(Data pulled from a collection)
## begin
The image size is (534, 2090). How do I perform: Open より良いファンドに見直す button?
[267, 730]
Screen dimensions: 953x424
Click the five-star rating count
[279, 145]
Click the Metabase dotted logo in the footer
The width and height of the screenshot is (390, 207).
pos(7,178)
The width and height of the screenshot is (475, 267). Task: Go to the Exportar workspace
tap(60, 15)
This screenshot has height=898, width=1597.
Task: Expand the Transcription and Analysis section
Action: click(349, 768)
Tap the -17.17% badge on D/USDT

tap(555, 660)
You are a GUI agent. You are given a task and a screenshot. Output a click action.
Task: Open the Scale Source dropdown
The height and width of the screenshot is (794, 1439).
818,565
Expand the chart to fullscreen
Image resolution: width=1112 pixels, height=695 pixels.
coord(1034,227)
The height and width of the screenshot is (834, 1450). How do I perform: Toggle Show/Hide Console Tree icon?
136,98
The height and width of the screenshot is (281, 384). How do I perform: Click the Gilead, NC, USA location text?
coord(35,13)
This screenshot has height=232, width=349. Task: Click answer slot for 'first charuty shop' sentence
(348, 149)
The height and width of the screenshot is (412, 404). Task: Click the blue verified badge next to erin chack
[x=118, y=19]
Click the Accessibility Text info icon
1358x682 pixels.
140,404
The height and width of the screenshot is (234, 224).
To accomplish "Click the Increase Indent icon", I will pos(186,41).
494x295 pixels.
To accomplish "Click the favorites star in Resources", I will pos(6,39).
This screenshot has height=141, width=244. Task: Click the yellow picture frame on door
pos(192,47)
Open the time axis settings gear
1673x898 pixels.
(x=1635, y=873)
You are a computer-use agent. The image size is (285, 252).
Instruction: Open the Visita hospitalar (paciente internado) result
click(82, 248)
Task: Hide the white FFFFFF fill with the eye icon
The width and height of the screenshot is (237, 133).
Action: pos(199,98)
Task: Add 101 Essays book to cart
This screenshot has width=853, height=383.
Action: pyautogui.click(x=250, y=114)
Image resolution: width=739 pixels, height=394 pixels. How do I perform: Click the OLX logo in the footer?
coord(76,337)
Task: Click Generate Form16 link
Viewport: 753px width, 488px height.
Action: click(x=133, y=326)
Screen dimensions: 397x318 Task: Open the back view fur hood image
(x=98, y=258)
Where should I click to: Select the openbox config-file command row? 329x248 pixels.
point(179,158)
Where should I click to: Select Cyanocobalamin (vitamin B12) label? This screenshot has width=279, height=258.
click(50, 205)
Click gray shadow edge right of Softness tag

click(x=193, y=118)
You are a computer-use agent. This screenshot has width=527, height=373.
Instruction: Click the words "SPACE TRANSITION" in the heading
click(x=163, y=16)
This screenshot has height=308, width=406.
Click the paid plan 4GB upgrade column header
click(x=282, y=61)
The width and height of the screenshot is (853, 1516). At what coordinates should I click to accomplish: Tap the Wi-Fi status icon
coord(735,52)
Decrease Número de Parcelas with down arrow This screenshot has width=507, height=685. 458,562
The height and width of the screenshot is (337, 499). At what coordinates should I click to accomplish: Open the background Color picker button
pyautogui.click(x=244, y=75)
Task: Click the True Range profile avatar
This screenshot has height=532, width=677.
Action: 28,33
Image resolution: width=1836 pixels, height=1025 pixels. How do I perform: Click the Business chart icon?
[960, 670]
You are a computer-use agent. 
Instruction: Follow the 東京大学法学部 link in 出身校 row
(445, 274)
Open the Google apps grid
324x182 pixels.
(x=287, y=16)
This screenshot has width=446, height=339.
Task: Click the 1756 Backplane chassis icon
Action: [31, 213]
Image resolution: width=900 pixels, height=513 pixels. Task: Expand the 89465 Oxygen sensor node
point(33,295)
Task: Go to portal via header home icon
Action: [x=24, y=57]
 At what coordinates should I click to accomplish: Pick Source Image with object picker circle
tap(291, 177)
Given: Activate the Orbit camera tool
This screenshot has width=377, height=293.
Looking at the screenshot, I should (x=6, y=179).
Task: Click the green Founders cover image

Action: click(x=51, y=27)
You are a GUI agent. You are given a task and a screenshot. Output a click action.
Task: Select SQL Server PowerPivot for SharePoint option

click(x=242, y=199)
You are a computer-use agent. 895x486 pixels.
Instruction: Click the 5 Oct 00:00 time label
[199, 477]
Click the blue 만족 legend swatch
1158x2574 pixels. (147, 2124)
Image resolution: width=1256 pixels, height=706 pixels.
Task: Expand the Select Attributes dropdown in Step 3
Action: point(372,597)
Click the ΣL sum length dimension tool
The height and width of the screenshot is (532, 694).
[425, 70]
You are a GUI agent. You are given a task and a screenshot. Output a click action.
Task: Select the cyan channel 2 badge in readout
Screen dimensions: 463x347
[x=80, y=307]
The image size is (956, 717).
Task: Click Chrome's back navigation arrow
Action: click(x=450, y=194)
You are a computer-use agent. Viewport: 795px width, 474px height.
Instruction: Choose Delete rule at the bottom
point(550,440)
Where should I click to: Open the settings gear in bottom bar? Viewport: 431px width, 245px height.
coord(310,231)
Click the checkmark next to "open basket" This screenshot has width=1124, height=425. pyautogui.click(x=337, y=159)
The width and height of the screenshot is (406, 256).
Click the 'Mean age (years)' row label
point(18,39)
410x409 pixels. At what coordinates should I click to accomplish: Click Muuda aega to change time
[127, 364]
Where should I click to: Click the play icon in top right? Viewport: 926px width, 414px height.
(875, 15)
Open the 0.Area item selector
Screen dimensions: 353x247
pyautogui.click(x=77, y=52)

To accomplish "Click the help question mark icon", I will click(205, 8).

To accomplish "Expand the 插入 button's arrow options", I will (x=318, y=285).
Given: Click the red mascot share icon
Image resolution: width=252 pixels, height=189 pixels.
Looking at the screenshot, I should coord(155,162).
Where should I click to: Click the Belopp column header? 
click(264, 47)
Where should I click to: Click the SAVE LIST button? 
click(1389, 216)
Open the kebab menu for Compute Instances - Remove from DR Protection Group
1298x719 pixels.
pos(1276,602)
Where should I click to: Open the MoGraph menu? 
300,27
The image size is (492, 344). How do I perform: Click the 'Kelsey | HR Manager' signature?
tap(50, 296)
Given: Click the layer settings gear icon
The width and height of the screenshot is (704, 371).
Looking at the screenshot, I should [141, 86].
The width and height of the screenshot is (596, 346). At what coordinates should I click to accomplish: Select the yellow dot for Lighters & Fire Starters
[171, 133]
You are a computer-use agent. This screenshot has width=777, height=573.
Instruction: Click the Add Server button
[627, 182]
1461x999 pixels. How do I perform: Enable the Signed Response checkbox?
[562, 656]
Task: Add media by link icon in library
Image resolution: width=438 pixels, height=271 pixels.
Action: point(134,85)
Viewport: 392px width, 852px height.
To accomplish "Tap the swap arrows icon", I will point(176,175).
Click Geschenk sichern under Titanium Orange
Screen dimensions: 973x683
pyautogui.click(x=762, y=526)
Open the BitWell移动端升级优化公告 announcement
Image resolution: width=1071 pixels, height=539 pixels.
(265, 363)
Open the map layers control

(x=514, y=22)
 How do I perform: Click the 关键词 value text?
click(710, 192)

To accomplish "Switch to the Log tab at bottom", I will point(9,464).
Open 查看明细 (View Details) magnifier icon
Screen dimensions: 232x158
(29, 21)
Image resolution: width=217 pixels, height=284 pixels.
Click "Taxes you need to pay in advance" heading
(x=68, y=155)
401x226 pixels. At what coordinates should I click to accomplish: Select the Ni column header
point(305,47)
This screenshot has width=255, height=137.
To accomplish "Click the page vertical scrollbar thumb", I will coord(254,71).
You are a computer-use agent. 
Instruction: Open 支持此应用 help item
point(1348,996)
## end
Reproduce the items above word for word, starting at the line that contains "Viewport: 392px width, 852px height." and ending at the last line of the items.

- **Correct answer**:
Viewport: 392px width, 852px height.
To accomplish "Tap the swap arrows icon", I will point(176,175).
Click Geschenk sichern under Titanium Orange
Screen dimensions: 973x683
pyautogui.click(x=762, y=526)
Open the BitWell移动端升级优化公告 announcement
Image resolution: width=1071 pixels, height=539 pixels.
(265, 363)
Open the map layers control

(x=514, y=22)
 How do I perform: Click the 关键词 value text?
click(710, 192)

To accomplish "Switch to the Log tab at bottom", I will point(9,464).
Open 查看明细 (View Details) magnifier icon
Screen dimensions: 232x158
(29, 21)
Image resolution: width=217 pixels, height=284 pixels.
Click "Taxes you need to pay in advance" heading
(x=68, y=155)
401x226 pixels. At what coordinates should I click to accomplish: Select the Ni column header
point(305,47)
This screenshot has width=255, height=137.
To accomplish "Click the page vertical scrollbar thumb", I will coord(254,71).
You are a computer-use agent. 
Instruction: Open 支持此应用 help item
point(1348,996)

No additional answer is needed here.